Problem
Find "This screenshot has height=432, width=760." in the material below, then write out that line and every line after it exactly, ending with the last one; skip the pictures.

Data for review
########

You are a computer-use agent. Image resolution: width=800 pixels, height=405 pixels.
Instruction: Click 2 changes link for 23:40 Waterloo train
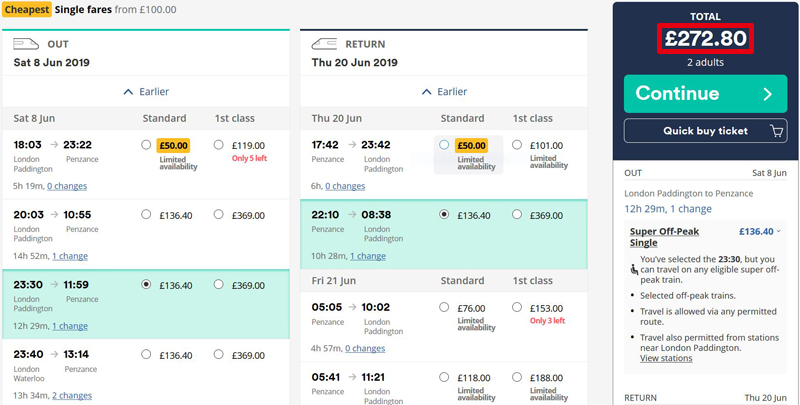point(72,395)
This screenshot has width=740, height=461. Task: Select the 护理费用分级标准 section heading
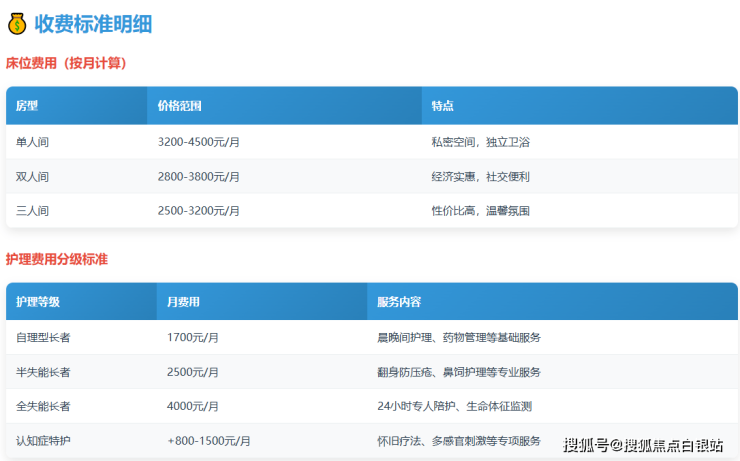pos(57,259)
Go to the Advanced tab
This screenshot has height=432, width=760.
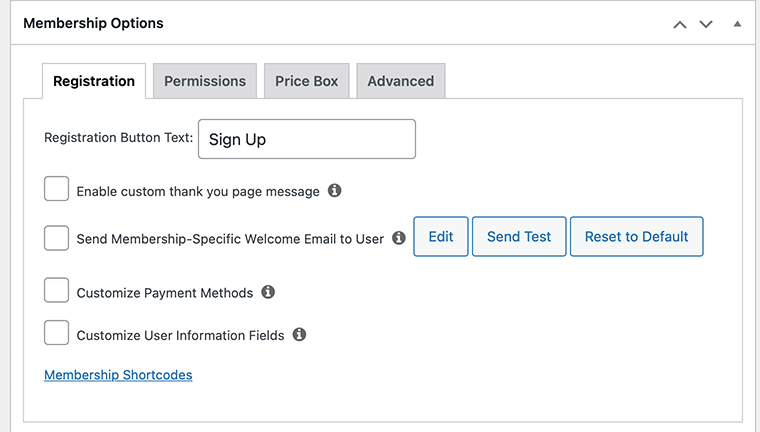400,81
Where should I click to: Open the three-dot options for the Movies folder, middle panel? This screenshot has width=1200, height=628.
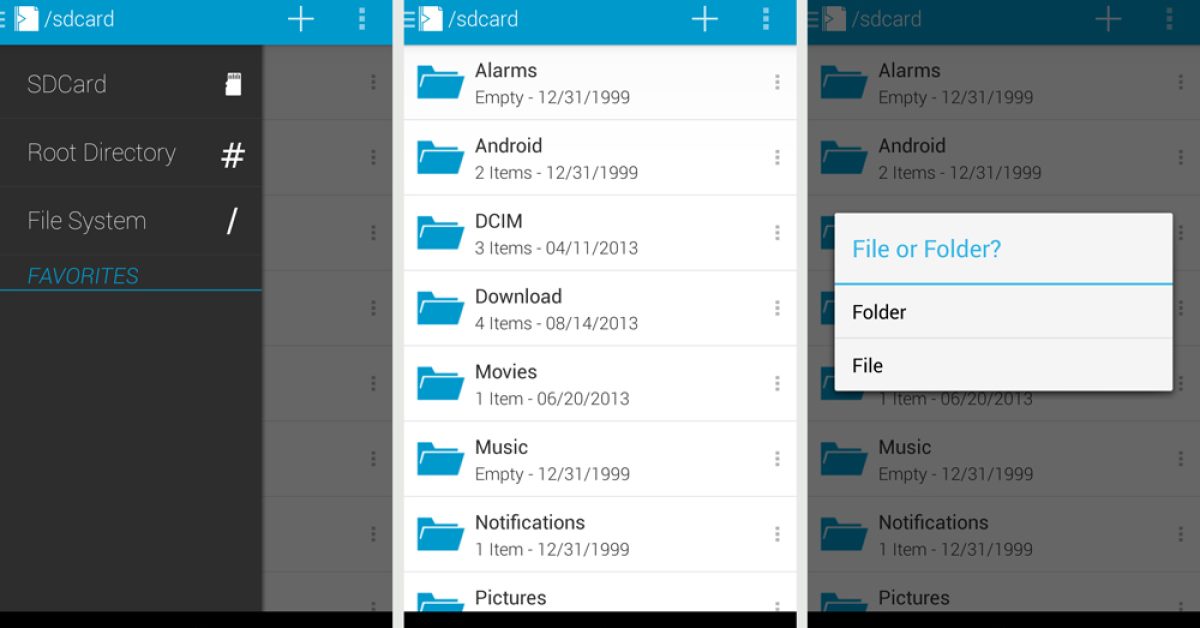[777, 384]
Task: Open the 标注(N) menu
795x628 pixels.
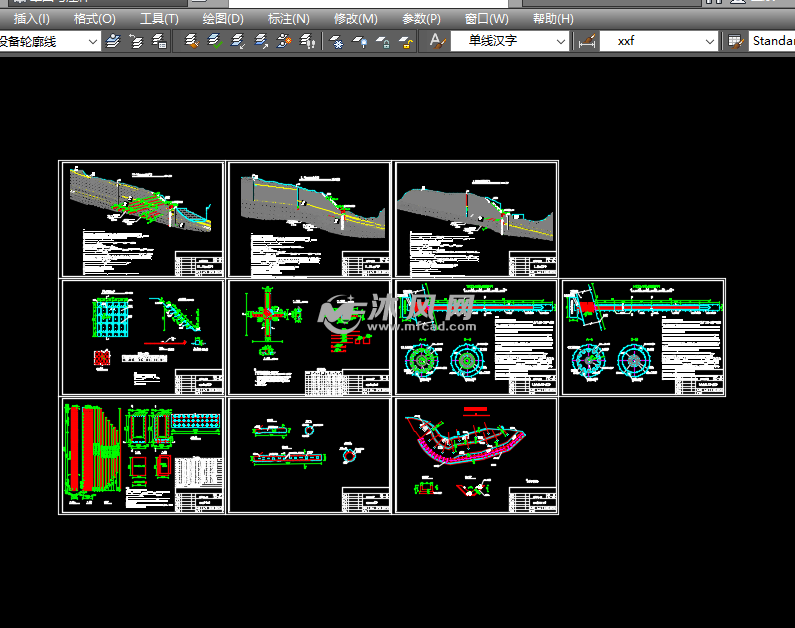Action: click(289, 18)
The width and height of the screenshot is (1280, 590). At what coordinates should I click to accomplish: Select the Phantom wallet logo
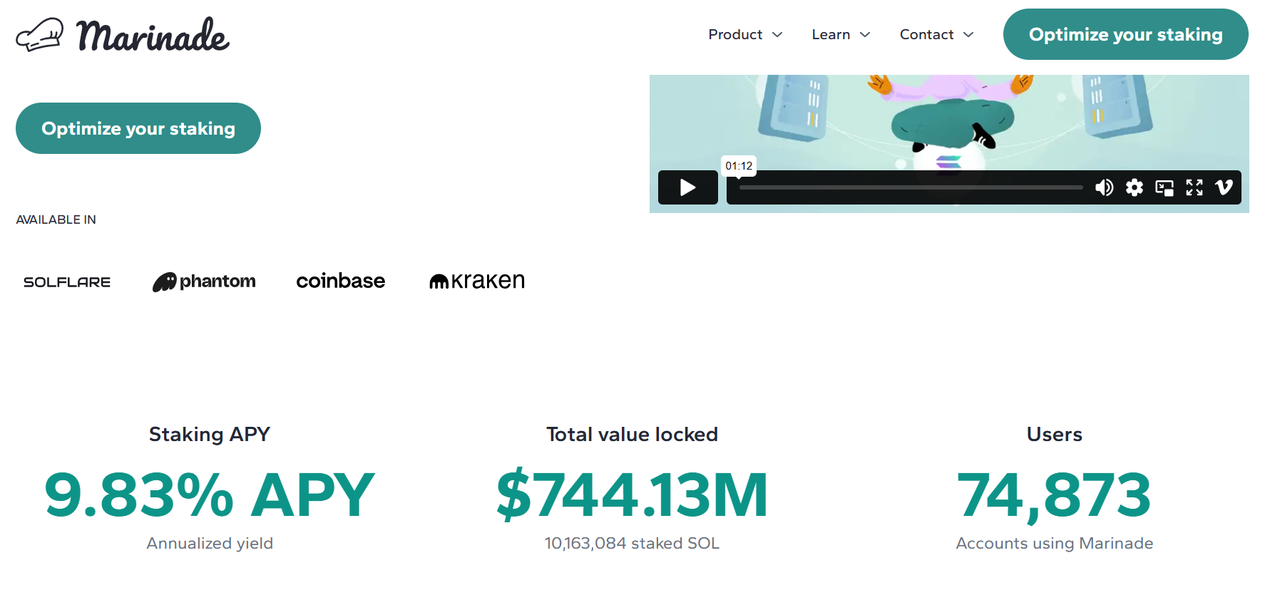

########

Reply to the exercise
This screenshot has height=432, width=760.
400,81
Where should I click to: Open the three-dot options for the Movies folder, middle panel? This screenshot has width=1200, height=628.
[777, 384]
Task: Open the 标注(N) menu
795x628 pixels.
Action: click(289, 18)
The width and height of the screenshot is (1280, 590). At what coordinates should I click to accomplish: Select the Phantom wallet logo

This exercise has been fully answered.